And in 1947, she won the Newspaper Guild Award as First Lady of American Opera. In the succeeding season, the young singer was brought forward in the title role of Aida and the critics acclaimed, “Always she sang as a musician and an artist.”
In 1950, the singer embarked on a concert tour of Panama, the Dominican Republic, and Venezuela. The following year she returned to Venezuela for her first South American appearance in opera. In 1950, also, Miss Williams sang the title role of Princess Ilia in a concert version of Mozart’s seldom-heard opera Idomeneo. It was the first complete performance of the work in New York City. That year, too, she married Charles Beavers, an attorney from Danville.

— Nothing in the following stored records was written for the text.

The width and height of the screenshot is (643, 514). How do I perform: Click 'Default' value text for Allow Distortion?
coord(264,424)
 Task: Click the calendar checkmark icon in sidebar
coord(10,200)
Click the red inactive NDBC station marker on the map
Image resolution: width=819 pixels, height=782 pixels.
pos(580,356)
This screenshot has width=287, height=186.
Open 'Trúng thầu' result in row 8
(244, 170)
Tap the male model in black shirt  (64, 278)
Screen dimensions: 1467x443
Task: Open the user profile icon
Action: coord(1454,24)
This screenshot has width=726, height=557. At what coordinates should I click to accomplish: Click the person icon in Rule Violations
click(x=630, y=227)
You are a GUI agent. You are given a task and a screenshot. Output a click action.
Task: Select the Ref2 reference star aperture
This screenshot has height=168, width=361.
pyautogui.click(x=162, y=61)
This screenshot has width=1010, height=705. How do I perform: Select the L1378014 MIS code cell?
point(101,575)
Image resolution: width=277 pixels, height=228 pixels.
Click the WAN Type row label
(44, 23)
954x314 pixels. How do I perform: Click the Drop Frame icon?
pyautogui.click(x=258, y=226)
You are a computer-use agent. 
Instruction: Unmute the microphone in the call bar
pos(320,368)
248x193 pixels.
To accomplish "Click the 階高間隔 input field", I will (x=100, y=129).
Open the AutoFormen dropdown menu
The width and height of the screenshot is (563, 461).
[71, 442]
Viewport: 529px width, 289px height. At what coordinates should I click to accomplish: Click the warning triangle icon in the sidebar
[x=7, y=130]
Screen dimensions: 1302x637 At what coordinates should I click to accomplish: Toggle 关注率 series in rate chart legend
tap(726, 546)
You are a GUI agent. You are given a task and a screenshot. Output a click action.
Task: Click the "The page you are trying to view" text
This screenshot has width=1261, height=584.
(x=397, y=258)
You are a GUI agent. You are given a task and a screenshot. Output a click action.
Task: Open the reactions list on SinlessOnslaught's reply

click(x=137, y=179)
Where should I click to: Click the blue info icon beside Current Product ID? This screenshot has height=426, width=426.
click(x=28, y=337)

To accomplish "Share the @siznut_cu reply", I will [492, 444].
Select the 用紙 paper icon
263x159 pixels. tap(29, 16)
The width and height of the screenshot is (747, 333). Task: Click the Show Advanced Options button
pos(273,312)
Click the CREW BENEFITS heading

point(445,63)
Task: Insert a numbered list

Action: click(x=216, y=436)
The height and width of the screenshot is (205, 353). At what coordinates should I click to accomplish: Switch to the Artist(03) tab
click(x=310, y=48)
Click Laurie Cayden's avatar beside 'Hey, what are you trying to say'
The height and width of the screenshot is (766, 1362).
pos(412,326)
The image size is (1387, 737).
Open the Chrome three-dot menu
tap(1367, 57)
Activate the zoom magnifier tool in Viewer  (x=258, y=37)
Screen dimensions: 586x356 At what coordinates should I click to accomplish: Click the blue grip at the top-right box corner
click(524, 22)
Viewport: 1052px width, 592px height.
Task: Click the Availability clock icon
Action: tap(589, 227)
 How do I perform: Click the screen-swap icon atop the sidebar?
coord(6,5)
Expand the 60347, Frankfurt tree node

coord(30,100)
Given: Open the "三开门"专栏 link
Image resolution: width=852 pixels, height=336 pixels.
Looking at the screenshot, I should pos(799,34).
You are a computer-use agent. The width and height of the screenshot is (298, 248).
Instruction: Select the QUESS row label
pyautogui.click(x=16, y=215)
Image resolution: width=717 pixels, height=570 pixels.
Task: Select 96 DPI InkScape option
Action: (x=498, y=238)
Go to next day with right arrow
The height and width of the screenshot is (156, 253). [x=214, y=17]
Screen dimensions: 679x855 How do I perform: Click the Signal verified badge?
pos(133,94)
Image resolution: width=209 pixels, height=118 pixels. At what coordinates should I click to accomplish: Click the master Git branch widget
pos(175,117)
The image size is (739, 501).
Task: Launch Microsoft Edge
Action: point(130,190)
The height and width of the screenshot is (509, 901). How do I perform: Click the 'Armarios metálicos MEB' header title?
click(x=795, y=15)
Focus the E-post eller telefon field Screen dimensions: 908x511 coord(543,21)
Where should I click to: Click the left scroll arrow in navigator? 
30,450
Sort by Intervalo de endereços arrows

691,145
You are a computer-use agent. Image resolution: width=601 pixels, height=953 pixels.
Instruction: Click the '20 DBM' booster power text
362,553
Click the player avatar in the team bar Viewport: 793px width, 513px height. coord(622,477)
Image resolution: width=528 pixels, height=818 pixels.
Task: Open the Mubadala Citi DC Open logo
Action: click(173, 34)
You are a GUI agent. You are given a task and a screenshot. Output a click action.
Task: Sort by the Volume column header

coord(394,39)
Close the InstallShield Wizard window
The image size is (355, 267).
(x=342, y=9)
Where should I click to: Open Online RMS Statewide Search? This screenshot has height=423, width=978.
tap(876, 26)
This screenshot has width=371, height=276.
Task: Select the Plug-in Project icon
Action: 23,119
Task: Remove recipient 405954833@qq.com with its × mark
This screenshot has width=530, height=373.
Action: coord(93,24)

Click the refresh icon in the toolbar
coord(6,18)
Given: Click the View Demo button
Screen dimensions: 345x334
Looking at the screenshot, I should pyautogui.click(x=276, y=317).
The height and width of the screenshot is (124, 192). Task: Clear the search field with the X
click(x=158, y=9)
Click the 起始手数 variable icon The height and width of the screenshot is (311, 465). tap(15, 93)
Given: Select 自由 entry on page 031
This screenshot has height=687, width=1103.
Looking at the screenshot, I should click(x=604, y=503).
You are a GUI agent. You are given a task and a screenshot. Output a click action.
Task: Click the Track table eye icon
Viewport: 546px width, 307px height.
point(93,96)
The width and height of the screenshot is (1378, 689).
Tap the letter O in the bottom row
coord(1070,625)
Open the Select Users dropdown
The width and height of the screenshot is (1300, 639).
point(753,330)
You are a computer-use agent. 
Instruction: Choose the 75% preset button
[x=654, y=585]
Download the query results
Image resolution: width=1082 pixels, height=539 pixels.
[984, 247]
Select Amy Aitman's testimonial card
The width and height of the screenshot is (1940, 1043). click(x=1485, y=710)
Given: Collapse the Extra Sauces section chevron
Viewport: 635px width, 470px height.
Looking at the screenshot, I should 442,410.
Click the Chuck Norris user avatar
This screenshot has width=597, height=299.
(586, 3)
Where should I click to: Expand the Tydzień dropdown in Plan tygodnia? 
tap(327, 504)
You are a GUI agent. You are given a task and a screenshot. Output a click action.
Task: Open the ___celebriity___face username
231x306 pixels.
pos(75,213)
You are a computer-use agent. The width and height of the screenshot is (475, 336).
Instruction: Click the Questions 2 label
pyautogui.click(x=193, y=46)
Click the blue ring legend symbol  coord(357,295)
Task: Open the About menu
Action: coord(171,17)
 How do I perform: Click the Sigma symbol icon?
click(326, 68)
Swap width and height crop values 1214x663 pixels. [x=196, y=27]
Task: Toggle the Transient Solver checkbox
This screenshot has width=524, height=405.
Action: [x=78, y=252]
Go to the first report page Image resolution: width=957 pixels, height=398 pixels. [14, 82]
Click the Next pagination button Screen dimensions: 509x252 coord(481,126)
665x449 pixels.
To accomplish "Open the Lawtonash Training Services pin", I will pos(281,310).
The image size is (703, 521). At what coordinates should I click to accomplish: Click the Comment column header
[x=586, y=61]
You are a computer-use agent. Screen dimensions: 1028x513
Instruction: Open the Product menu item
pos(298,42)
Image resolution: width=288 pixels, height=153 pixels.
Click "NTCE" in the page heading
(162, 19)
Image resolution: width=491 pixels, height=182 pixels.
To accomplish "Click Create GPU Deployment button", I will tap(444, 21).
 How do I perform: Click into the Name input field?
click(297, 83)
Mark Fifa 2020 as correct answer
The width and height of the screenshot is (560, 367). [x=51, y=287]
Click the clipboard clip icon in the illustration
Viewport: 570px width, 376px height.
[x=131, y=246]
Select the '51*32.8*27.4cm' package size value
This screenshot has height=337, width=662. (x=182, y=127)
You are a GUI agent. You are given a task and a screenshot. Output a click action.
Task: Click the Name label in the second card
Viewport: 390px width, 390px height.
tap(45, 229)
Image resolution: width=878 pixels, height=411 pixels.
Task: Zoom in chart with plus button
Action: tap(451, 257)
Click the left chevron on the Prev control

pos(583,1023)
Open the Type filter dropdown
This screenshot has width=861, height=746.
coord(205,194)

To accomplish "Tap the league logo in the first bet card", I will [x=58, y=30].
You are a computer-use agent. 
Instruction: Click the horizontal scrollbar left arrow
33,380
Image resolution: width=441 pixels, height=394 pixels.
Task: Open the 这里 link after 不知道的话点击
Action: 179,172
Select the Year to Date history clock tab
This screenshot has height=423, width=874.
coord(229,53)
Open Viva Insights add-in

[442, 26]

The Chicago Defender’s trophy for bringing democracy to opera was bestowed on Camilla Williams in 1951. In 1955, she gave the first Viennese performance of Menottie’s Saint of Bleeker Street, but her debut with the Vienna State Opera was in the role of “Butterfly”, and a musically discriminating Vienna critic exclaimed, “Camilla Williams is a sensation!” “So moving is the intensity of this singer,” wrote another, “that it is unique.” She became box office magic throughout Europe.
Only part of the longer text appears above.